Krapfen viral en Dolomitas: filas de 300 turistas en refugio a 2.300 m

En lo alto de las Dolomitas italianas, un pequeño refugio se ha convertido en el centro de atención de miles de viajeros. Cada mañana, cientos de turistas ascienden hasta el refugio Friedrich August, ubicado en Val di Fassa a unos 2.300 metros de altitud, con la esperanza de probar uno de los krapfen (una especie de dona rellena) que se han vuelto virales en redes sociales. Según reportó Euronews, la venta comienza alrededor de las 7:30 y los bollos rellenos de vainilla suelen agotarse antes de las 10 de la mañana.

En los últimos días, videos virales mostraron largas filas de hasta 300 excursionistas esperando su turno. Lo que antes era una parada de montaña común se ha transformado en un claro ejemplo de cómo las plataformas sociales pueden impulsar el turismo hacia destinos inesperados.

El refugio y el origen del fenómeno

El refugio Friedrich August sirve estos krapfen durante la temporada alta. Cada pieza cuesta entre tres y cuatro euros (aproximadamente USD 3,50 y 4,70) y, según el medio europeo, la difusión de fotografías del producto disparó la llegada de visitantes que buscan probarlo en plena montaña, más allá del paisaje que rodea la zona. Quienes han pasado por el lugar describen una experiencia ligada tanto al alimento como al entorno.
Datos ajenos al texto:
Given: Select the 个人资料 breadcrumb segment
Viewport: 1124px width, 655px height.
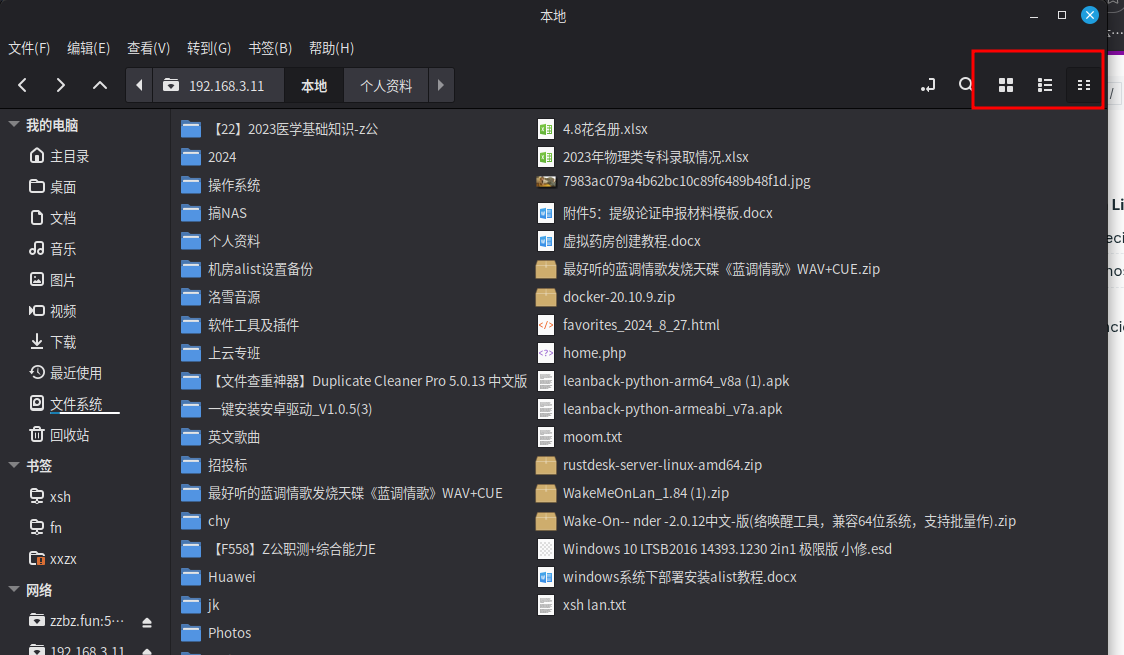Looking at the screenshot, I should (385, 85).
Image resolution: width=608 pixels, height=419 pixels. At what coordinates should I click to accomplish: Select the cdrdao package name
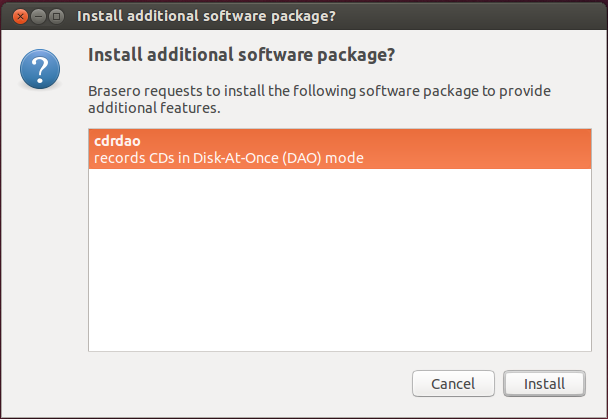(117, 142)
Una bloguera citada por el medio sostuvo:

Comerlos recién hechos, todavía calientes, con café y frente a las vistas del Sassolungo y el Sasso Piatto resulta difícil de igualar.

Las colas de hasta 300 excursionistas tensionan la vida en un refugio de alta montaña (X)
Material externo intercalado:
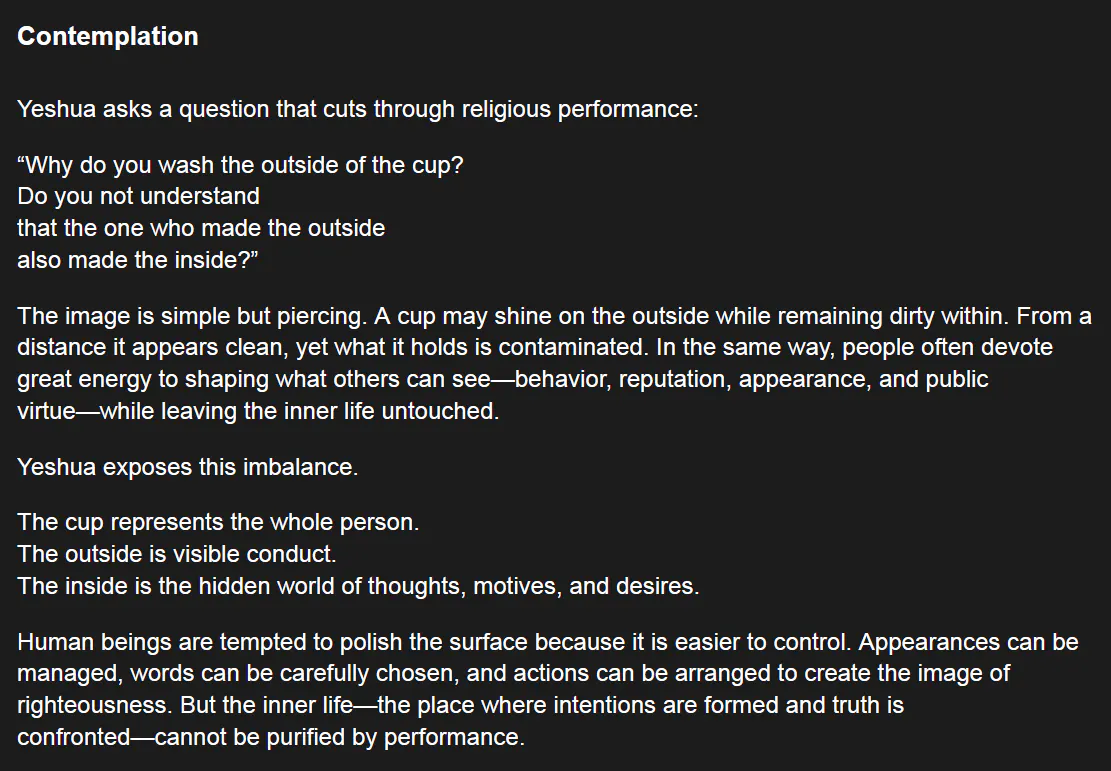Click the line "Yeshua exposes this imbalance."
The image size is (1111, 771).
[187, 467]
Los responsables del refugio explicaron a medios locales que preparan estos dónuts desde hace 40 años. “Siempre los hemos hecho, pero solo porque alguien publicó una foto hace dos años estalló la polémica”, señalaron, en una declaración recogida por la cobertura de Euronews.

Críticas locales por el impacto en la montaña

El crecimiento repentino de visitantes despertó cuestionamientos entre vecinos y asociaciones locales. Para esos sectores, la postal de colas en altura ilustra de qué modo ciertos destinos quedan sometidos a una presión extra cuando se vuelven tendencia en redes. Giorgio Daidola, instructor de esquí y exprofesor, declaró al diario italiano L’Adige que este tipo de turismo convierte la montaña en un producto de consumo. “Ahora se ve como una feria instalada en altura”, afirmó. Luego agregó que se trata de “cosas artificiales” alejadas de la idea de una montaña abierta a todos. En esa misma línea, Daidola comparó la escena con una visita a Gardaland, el parque de atracciones cercano al lago de Garda. La referencia apuntó a una percepción cada vez más extendida entre críticos del fenómeno: la pérdida del ritmo habitual de los espacios naturales ante la búsqueda de imágenes para redes y experiencias de consumo rápido.

Un problema que ya afecta a otros puntos de las Dolomitas

El presidente regional en Véneto, Francesco Abbruscato, aseguró a Vita.it que en los últimos cinco o seis años crecieron las saturaciones puntuales (Imagen Ilustrativa Infobae)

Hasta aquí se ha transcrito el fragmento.